# Given text
---------------

# 82 lbs. gone



## jim/se kansas (May 10, 2002)

I have lost 82 lbs. with 7 more to go to reach my goal. I have been doing Weight Watchers in Independence Kansas sence Febuary. The last few pounds are coming off slow. Statrting weight 269 now 187, goal 180.
Be blessed, Jim


----------



## bluetick (May 11, 2002)

Congratulations! That's quite an accomplishment! :clap:


----------



## tallpines (Apr 9, 2003)

AWESOME
:clap: :rock: :bow: :dance:


----------



## dlangland (Jul 7, 2005)

Good for you, Jim. You should be extremely proud of yourself. Deb


----------



## wr (Aug 10, 2003)

How wonderful for you, I've used WW to loose about 80 lbs which I've pretty much kept off for 15 years and the critical part of the program is to come. Pay careful attention to the maintenance period and make sure you understand it completely. Don't be surprised if you see some wild weight fluctuations in that time but this is the most critical time to keep a food diary so you'll know exactly what you're eating and how it's affecting your weight. You should be very proud of yourself, how long has it taken you?


----------



## southrngardngal (Oct 18, 2005)

Good going Jim. I know you are feeling happy with yourself. 

Jan


----------



## manygoatsnmore (Feb 12, 2005)

Way to go, Jim!!! Woohoo. :clap:

That's encouragement for the rest of us. It CAN be done!!!!


----------



## wr (Aug 10, 2003)

You'll likely continue to loose weight during maintenance anyhow, most who have lost a lot are somewhat fearful of using those extra calories. Which program did you use to loose your weight?


----------

---------------

# Data below
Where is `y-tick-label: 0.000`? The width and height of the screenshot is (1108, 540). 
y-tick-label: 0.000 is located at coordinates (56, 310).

---------------

# Exercise requirements
1 > In the weight-loss thread, what was Jim's starting weight?
2 > From the weight-loss thread, return the part that opens with the words containing "## jim/se kansas" and closes with "187, goal 180.".
3 > Condense the paragraph of the weight-loss thread beginning "How wonderful for you, I've used WW" into a bulleted list that keeps its main facts.

# Solution list
1 > 269 lbs.

2 >
## jim/se kansas (May 10, 2002)

I have lost 82 lbs. with 7 more to go to reach my goal. I have been doing Weight Watchers in Independence Kansas sence Febuary. The last few pounds are coming off slow. Statrting weight 269 now 187, goal 180.

3 >
- The writer lost about 80 lbs with WW and has mostly kept it off for 15 years.
- The critical part of the program is still ahead: the maintenance period, which should be understood completely.
- Wild weight fluctuations may occur during maintenance.
- That period is the most critical time to keep a food diary, so you know exactly what you eat and how it affects your weight.
- Jim should be very proud, and the writer asks how long it has taken him.